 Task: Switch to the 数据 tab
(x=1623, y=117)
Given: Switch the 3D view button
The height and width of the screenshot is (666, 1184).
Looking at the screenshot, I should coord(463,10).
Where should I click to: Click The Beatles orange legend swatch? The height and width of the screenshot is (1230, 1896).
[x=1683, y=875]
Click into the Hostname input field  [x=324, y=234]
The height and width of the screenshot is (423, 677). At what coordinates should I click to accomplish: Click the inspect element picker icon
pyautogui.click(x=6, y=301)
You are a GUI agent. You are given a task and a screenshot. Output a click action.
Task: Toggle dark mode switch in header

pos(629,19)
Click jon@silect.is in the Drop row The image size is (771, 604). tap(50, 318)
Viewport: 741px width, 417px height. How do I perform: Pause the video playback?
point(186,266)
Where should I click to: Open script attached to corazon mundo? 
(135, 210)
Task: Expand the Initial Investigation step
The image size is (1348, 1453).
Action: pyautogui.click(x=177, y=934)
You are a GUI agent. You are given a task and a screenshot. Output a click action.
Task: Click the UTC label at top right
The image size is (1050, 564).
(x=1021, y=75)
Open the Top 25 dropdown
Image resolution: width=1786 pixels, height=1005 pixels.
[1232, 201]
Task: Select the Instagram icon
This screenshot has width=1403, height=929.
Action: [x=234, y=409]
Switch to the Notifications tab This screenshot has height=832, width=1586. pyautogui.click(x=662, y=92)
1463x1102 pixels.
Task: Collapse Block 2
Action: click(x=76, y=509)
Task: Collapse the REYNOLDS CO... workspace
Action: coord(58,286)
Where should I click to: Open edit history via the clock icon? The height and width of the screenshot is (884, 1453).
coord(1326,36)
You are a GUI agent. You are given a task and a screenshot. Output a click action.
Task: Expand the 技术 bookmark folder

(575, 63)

========

ASSIGNMENT:
Would you give the entries back word for word?

OUTPUT:
 Task: Switch to the 数据 tab
(x=1623, y=117)
Given: Switch the 3D view button
The height and width of the screenshot is (666, 1184).
Looking at the screenshot, I should coord(463,10).
Where should I click to: Click The Beatles orange legend swatch? The height and width of the screenshot is (1230, 1896).
[x=1683, y=875]
Click into the Hostname input field  [x=324, y=234]
The height and width of the screenshot is (423, 677). At what coordinates should I click to accomplish: Click the inspect element picker icon
pyautogui.click(x=6, y=301)
You are a GUI agent. You are given a task and a screenshot. Output a click action.
Task: Toggle dark mode switch in header

pos(629,19)
Click jon@silect.is in the Drop row The image size is (771, 604). tap(50, 318)
Viewport: 741px width, 417px height. How do I perform: Pause the video playback?
point(186,266)
Where should I click to: Open script attached to corazon mundo? 
(135, 210)
Task: Expand the Initial Investigation step
The image size is (1348, 1453).
Action: pyautogui.click(x=177, y=934)
You are a GUI agent. You are given a task and a screenshot. Output a click action.
Task: Click the UTC label at top right
The image size is (1050, 564).
(x=1021, y=75)
Open the Top 25 dropdown
Image resolution: width=1786 pixels, height=1005 pixels.
[1232, 201]
Task: Select the Instagram icon
This screenshot has width=1403, height=929.
Action: [x=234, y=409]
Switch to the Notifications tab This screenshot has height=832, width=1586. pyautogui.click(x=662, y=92)
1463x1102 pixels.
Task: Collapse Block 2
Action: click(x=76, y=509)
Task: Collapse the REYNOLDS CO... workspace
Action: coord(58,286)
Where should I click to: Open edit history via the clock icon? The height and width of the screenshot is (884, 1453).
coord(1326,36)
You are a GUI agent. You are given a task and a screenshot. Output a click action.
Task: Expand the 技术 bookmark folder

(575, 63)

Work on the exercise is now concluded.